Stored items »
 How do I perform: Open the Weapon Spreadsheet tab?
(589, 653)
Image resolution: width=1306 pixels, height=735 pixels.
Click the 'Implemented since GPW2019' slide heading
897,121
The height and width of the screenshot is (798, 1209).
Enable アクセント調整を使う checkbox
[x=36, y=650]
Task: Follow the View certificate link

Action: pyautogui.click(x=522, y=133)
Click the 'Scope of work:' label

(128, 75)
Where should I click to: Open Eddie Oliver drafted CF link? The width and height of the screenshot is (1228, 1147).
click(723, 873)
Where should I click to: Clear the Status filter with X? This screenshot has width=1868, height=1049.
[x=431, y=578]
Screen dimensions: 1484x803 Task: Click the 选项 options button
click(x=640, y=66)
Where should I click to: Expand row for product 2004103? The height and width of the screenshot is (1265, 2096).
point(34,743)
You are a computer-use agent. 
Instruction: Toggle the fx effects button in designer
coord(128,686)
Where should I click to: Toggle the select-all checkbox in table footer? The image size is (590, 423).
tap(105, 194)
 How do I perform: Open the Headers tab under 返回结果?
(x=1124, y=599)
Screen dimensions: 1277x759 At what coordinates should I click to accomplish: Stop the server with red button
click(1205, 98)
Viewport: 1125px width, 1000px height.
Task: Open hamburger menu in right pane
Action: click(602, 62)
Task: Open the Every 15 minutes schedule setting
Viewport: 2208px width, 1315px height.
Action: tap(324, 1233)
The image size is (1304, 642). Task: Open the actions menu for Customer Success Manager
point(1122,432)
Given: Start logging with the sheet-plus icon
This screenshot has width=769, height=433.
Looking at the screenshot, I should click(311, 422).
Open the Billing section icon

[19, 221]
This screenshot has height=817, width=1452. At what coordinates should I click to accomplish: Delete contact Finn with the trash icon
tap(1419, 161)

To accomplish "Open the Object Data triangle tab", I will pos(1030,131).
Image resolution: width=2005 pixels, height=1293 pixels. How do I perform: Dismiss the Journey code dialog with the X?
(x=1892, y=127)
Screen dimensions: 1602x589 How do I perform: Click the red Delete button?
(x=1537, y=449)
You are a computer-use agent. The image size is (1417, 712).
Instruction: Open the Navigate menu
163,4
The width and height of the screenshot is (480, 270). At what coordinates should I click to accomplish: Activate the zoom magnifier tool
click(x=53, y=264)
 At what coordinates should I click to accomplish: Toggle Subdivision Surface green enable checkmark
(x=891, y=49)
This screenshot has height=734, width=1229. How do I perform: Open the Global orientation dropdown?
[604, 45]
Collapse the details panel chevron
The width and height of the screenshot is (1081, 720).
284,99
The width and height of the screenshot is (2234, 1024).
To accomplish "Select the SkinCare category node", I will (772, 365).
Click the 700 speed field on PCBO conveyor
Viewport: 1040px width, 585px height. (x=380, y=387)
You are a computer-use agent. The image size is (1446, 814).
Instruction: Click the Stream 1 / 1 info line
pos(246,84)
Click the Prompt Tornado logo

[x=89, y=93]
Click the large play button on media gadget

YOUR TASK »
Read the entries and pick out all lines that include the word "agent".

SOLUTION TO THIS TASK »
You are a computer-use agent. 
You are a computer-use agent. The image size is (1417, 712).
You are a computer-use agent. The image size is (1446, 814).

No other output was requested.